RECORDS SUPPLIED section start

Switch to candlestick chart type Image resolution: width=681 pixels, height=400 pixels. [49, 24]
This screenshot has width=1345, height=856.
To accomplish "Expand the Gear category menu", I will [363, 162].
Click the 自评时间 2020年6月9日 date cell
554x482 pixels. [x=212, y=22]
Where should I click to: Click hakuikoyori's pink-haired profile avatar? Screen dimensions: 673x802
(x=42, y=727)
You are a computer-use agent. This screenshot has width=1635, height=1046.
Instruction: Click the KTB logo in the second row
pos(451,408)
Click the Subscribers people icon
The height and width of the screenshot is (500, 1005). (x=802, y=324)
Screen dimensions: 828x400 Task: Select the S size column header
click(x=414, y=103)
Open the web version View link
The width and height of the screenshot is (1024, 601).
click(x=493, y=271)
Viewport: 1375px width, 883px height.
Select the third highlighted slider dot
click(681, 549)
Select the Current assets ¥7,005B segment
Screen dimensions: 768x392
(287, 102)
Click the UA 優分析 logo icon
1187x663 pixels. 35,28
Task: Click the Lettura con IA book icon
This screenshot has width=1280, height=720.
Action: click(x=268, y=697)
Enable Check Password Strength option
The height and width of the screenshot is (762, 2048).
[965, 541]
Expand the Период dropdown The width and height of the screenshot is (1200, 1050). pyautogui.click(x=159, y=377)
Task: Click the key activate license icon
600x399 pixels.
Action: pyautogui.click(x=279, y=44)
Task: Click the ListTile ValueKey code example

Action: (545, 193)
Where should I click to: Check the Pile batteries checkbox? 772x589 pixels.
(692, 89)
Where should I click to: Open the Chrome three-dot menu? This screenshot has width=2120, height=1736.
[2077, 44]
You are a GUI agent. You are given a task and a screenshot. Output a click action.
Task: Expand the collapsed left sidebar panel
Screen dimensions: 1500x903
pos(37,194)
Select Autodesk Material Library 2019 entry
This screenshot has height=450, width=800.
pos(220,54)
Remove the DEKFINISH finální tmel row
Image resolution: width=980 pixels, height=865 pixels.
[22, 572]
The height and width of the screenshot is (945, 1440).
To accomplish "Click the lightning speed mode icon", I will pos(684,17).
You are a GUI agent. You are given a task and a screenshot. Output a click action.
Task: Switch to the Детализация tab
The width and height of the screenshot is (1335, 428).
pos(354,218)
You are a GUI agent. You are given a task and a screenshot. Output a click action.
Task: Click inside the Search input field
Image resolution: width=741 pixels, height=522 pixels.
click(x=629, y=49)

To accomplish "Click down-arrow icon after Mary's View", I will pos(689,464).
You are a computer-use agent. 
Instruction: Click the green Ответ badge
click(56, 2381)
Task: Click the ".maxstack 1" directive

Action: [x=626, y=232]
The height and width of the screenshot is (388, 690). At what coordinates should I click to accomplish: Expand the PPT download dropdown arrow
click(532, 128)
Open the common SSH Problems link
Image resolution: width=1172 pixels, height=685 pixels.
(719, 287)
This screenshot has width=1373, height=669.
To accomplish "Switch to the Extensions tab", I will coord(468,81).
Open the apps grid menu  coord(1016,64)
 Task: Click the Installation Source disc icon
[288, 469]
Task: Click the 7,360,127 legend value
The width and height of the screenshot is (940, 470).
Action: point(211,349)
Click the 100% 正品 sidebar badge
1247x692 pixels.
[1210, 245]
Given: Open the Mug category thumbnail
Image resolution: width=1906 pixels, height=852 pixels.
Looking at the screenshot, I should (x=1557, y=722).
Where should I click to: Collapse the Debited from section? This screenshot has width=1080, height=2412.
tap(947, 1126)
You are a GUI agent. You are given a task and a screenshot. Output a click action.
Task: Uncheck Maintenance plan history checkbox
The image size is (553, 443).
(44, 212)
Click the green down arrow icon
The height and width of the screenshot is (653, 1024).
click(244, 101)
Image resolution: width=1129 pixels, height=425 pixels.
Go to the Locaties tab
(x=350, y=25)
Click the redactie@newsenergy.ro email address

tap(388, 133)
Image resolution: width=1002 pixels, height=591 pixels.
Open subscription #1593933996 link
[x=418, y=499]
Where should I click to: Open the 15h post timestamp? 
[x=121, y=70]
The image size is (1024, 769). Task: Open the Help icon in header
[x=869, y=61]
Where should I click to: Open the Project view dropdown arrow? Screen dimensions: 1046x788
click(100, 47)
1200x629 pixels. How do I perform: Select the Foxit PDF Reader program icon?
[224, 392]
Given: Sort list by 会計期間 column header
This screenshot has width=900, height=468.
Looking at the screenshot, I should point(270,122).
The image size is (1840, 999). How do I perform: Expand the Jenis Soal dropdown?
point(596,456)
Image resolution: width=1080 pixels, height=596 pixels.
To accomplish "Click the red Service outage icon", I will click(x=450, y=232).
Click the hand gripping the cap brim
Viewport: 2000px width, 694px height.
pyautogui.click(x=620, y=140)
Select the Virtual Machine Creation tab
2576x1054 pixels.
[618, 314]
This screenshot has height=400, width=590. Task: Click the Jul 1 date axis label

RECORDS SUPPLIED section end

WHAT IS REQUIRED
Give the listing again. Leave every word as it stands.

ANSWER SPACE
Switch to candlestick chart type Image resolution: width=681 pixels, height=400 pixels. [49, 24]
This screenshot has width=1345, height=856.
To accomplish "Expand the Gear category menu", I will [363, 162].
Click the 自评时间 2020年6月9日 date cell
554x482 pixels. [x=212, y=22]
Where should I click to: Click hakuikoyori's pink-haired profile avatar? Screen dimensions: 673x802
(x=42, y=727)
You are a computer-use agent. This screenshot has width=1635, height=1046.
Instruction: Click the KTB logo in the second row
pos(451,408)
Click the Subscribers people icon
The height and width of the screenshot is (500, 1005). (x=802, y=324)
Screen dimensions: 828x400 Task: Select the S size column header
click(x=414, y=103)
Open the web version View link
The width and height of the screenshot is (1024, 601).
click(x=493, y=271)
Viewport: 1375px width, 883px height.
Select the third highlighted slider dot
click(681, 549)
Select the Current assets ¥7,005B segment
Screen dimensions: 768x392
(287, 102)
Click the UA 優分析 logo icon
1187x663 pixels. 35,28
Task: Click the Lettura con IA book icon
This screenshot has width=1280, height=720.
Action: click(x=268, y=697)
Enable Check Password Strength option
The height and width of the screenshot is (762, 2048).
[965, 541]
Expand the Период dropdown The width and height of the screenshot is (1200, 1050). pyautogui.click(x=159, y=377)
Task: Click the key activate license icon
600x399 pixels.
Action: pyautogui.click(x=279, y=44)
Task: Click the ListTile ValueKey code example

Action: (545, 193)
Where should I click to: Check the Pile batteries checkbox? 772x589 pixels.
(692, 89)
Where should I click to: Open the Chrome three-dot menu? This screenshot has width=2120, height=1736.
[2077, 44]
You are a GUI agent. You are given a task and a screenshot. Output a click action.
Task: Expand the collapsed left sidebar panel
Screen dimensions: 1500x903
pos(37,194)
Select Autodesk Material Library 2019 entry
This screenshot has height=450, width=800.
pos(220,54)
Remove the DEKFINISH finální tmel row
Image resolution: width=980 pixels, height=865 pixels.
[22, 572]
The height and width of the screenshot is (945, 1440).
To accomplish "Click the lightning speed mode icon", I will pos(684,17).
You are a GUI agent. You are given a task and a screenshot. Output a click action.
Task: Switch to the Детализация tab
The width and height of the screenshot is (1335, 428).
pos(354,218)
You are a GUI agent. You are given a task and a screenshot. Output a click action.
Task: Click inside the Search input field
Image resolution: width=741 pixels, height=522 pixels.
click(x=629, y=49)

To accomplish "Click down-arrow icon after Mary's View", I will pos(689,464).
You are a computer-use agent. 
Instruction: Click the green Ответ badge
click(56, 2381)
Task: Click the ".maxstack 1" directive

Action: [x=626, y=232]
The height and width of the screenshot is (388, 690). At what coordinates should I click to accomplish: Expand the PPT download dropdown arrow
click(532, 128)
Open the common SSH Problems link
Image resolution: width=1172 pixels, height=685 pixels.
(719, 287)
This screenshot has width=1373, height=669.
To accomplish "Switch to the Extensions tab", I will coord(468,81).
Open the apps grid menu  coord(1016,64)
 Task: Click the Installation Source disc icon
[288, 469]
Task: Click the 7,360,127 legend value
The width and height of the screenshot is (940, 470).
Action: point(211,349)
Click the 100% 正品 sidebar badge
1247x692 pixels.
[1210, 245]
Given: Open the Mug category thumbnail
Image resolution: width=1906 pixels, height=852 pixels.
Looking at the screenshot, I should (x=1557, y=722).
Where should I click to: Collapse the Debited from section? This screenshot has width=1080, height=2412.
tap(947, 1126)
You are a GUI agent. You are given a task and a screenshot. Output a click action.
Task: Uncheck Maintenance plan history checkbox
The image size is (553, 443).
(44, 212)
Click the green down arrow icon
The height and width of the screenshot is (653, 1024).
click(244, 101)
Image resolution: width=1129 pixels, height=425 pixels.
Go to the Locaties tab
(x=350, y=25)
Click the redactie@newsenergy.ro email address

tap(388, 133)
Image resolution: width=1002 pixels, height=591 pixels.
Open subscription #1593933996 link
[x=418, y=499]
Where should I click to: Open the 15h post timestamp? 
[x=121, y=70]
The image size is (1024, 769). Task: Open the Help icon in header
[x=869, y=61]
Where should I click to: Open the Project view dropdown arrow? Screen dimensions: 1046x788
click(100, 47)
1200x629 pixels. How do I perform: Select the Foxit PDF Reader program icon?
[224, 392]
Given: Sort list by 会計期間 column header
This screenshot has width=900, height=468.
Looking at the screenshot, I should point(270,122).
The image size is (1840, 999). How do I perform: Expand the Jenis Soal dropdown?
point(596,456)
Image resolution: width=1080 pixels, height=596 pixels.
To accomplish "Click the red Service outage icon", I will click(x=450, y=232).
Click the hand gripping the cap brim
Viewport: 2000px width, 694px height.
pyautogui.click(x=620, y=140)
Select the Virtual Machine Creation tab
2576x1054 pixels.
[618, 314]
This screenshot has height=400, width=590. Task: Click the Jul 1 date axis label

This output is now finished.